14.2. Subject to clause 14.3 below and paragraph 2.5 of Schedule 1, ArchiPro’s maximum liability under or in connection with the Agreement, including the Online Services (whether in contract, tort (including negligence), statute or otherwise) shall be limited to the value of the Membership Fees paid by the Customer during the then current 12-month Membership term. 

14.3. ArchiPro will not be liable (whether in contract, tort (including negligence), statute or otherwise) for any loss of profits or revenue or any indirect, consequential or special loss or damage of any kind.

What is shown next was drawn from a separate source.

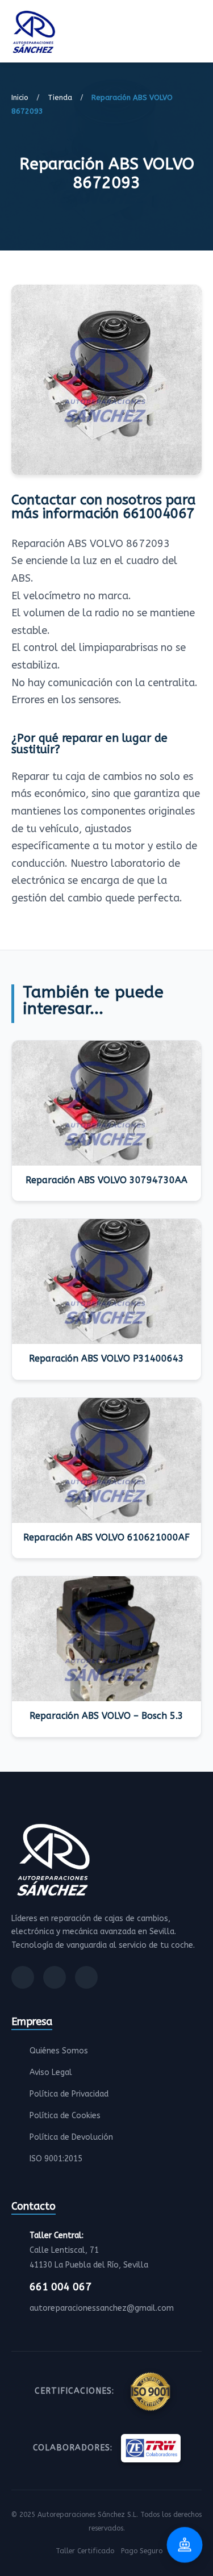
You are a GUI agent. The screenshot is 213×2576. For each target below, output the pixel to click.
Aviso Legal (51, 2072)
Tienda (60, 97)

14.4. Except to the extent set out in Schedule 2 in relation to facilitation of orders through the Ecommerce Service, we are not your agent or representative and are not involved in any way, whether on behalf of either you or third-party users of the ArchiPro Website or the Online Services, in any dealings resulting from the use of our Online Services.  We will not have any liability for any dealing between you and any third-party user of our Online Services, whether as a direct result of the use of our Online Services or otherwise.  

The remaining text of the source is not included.